Meta announced the release of five new FAIR research models to the global community. These include image-to-text and text-to-music generation models, a multi-token prediction model, and a technique for detecting AI-generated speech. By sharing this research publicly, Meta aims to inspire further iterations and advance AI responsibly.
The Chameleon model family, which can understand and generate both images and text simultaneously, is among the key components being released under a research-only license. Unlike most large language models that typically produce unimodal results, Chameleon can handle any combination of text and images as input or output. This capability opens up possibilities such as generating creative captions for images or creating new scenes from mixed text prompts and images.
A new approach called multi-token prediction has been proposed to train large language models (LLMs) more efficiently by predicting multiple future words at once instead of one at a time. This method is intended to improve the speed and efficiency of LLMs compared to traditional training objectives that require significantly more text data. The pretrained models for code completion using this approach are being released under a non-commercial, research-only license.

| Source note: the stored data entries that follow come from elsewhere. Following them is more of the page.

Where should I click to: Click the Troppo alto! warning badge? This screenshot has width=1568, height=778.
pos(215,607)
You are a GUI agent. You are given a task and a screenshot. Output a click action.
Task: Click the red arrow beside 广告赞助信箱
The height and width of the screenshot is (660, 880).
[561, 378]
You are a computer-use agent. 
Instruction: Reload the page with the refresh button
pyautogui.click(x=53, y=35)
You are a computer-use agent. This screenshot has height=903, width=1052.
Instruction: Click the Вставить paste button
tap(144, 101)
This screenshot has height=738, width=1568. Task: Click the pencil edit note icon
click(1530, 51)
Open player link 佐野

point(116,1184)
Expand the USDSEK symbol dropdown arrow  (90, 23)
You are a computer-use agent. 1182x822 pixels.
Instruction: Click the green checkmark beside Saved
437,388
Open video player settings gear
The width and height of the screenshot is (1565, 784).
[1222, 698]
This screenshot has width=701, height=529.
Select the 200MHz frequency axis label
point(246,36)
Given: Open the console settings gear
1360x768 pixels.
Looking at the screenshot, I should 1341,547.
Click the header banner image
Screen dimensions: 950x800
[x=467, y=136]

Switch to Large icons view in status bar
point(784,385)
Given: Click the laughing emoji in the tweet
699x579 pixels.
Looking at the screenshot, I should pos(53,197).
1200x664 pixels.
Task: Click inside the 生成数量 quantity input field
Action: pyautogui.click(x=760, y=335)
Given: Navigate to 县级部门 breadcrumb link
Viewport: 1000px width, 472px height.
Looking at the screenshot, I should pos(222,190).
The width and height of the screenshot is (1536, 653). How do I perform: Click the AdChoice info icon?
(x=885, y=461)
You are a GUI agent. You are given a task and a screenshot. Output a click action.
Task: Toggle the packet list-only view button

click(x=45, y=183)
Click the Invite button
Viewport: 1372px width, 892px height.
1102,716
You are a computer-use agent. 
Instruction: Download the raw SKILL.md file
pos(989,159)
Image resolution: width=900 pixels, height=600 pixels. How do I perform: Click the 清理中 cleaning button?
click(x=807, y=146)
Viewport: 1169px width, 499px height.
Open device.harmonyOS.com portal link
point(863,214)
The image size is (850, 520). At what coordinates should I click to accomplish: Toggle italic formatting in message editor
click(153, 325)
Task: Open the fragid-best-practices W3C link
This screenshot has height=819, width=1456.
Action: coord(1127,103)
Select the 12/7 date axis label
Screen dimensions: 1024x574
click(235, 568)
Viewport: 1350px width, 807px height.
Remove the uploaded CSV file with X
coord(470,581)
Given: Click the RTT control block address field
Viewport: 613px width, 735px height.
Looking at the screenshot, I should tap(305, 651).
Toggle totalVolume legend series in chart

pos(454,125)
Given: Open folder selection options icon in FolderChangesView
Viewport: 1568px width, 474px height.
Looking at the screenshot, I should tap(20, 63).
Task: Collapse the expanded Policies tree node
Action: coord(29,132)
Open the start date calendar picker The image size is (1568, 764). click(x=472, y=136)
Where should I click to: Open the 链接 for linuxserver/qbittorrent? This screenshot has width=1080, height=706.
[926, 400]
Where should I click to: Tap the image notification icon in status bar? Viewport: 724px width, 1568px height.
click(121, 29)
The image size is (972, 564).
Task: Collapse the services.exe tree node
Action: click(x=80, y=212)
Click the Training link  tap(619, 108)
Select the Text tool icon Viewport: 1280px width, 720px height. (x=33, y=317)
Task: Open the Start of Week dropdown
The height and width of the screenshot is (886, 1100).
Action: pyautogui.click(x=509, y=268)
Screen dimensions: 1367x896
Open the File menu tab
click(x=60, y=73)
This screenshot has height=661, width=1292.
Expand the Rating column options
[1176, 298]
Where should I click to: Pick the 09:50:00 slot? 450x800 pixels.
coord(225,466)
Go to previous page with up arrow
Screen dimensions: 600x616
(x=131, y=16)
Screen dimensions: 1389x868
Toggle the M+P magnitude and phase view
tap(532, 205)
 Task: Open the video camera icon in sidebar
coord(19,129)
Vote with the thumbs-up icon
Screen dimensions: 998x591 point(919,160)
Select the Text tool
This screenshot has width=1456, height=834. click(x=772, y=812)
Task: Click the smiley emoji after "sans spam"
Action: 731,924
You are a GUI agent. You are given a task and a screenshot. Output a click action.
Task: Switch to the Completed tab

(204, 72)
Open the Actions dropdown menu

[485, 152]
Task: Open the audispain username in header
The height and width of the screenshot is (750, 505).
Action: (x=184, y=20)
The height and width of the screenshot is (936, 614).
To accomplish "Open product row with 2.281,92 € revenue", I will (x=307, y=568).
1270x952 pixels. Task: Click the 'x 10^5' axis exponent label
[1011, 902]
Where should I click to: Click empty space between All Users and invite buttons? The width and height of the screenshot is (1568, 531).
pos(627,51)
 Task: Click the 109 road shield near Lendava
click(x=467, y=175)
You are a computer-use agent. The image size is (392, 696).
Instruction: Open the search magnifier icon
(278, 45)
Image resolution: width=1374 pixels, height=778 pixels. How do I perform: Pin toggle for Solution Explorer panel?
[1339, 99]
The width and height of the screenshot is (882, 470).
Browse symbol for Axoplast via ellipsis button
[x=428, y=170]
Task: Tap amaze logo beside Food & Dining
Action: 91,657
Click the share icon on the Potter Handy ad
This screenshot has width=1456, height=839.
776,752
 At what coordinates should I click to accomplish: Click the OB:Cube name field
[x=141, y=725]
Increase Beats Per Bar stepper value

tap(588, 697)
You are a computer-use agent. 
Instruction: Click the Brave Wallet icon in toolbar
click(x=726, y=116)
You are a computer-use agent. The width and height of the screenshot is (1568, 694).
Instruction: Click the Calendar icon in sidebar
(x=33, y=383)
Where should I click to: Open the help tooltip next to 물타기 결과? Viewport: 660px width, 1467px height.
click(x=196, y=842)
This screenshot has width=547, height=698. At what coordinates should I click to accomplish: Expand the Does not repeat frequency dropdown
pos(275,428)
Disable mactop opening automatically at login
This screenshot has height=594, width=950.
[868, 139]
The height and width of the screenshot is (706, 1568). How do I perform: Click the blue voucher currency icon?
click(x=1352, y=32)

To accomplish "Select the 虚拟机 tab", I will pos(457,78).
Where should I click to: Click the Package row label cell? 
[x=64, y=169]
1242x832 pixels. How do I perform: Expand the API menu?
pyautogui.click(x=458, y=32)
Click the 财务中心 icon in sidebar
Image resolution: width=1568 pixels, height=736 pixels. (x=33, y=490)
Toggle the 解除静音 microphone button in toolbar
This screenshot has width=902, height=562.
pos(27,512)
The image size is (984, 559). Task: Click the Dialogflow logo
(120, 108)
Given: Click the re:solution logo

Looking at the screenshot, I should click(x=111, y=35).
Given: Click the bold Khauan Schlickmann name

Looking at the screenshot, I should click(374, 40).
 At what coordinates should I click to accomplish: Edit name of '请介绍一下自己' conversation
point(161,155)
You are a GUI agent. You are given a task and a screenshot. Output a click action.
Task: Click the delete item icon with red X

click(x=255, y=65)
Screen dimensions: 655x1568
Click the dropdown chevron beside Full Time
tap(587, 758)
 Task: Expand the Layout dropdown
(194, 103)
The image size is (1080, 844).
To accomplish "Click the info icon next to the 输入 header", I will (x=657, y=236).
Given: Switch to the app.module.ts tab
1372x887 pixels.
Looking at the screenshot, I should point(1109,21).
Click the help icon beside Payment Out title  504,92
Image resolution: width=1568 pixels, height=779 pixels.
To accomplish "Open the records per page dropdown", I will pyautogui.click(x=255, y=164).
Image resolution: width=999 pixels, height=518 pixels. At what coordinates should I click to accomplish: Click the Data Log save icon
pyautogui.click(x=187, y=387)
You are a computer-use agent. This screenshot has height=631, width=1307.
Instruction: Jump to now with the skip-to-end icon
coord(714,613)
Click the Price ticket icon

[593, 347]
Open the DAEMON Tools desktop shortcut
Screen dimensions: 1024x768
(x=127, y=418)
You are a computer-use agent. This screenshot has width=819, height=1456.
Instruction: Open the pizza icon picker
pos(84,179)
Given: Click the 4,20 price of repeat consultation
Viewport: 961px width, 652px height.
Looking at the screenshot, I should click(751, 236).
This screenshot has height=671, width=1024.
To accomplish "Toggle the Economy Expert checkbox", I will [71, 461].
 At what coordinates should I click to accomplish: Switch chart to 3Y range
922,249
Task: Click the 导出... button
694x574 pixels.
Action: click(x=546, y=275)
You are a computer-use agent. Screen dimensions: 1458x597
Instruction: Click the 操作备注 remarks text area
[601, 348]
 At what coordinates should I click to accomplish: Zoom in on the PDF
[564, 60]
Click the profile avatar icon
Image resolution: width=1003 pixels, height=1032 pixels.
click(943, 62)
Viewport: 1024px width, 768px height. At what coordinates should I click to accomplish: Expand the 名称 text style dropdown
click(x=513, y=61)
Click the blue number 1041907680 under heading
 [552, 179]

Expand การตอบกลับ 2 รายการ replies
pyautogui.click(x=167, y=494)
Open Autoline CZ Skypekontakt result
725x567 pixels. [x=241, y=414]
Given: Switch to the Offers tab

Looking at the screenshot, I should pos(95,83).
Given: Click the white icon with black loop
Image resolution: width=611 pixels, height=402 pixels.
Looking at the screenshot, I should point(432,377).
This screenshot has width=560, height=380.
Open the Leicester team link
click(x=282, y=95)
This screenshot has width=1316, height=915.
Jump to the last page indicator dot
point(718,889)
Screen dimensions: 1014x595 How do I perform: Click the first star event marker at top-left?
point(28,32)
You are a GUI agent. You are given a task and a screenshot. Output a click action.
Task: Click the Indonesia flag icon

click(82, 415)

JASCO is another model introduced by Meta that offers enhanced control over AI music generation by accepting various inputs such as chords or beats in addition to text prompts. This allows for better control over generated music outputs while maintaining quality comparable to existing baselines.
Meta also unveiled AudioSeal, an audio watermarking technique designed for localized detection of AI-generated speech within longer audio snippets. AudioSeal's localized detection approach enhances speed and efficiency compared to traditional methods, making it suitable for large-scale real-time applications. It is being released under a commercial license as part of efforts to prevent misuse of generative AI tools.
To address geographical disparities in text-to-image generation systems, Meta developed automatic indicators and conducted a large-scale annotation study involving over 65,000 annotations. The study aimed to understand regional variations in perceptions of geographic representation across different regions. The geographic disparities evaluation code and annotations are being released today to help improve diversity in generative models across the community.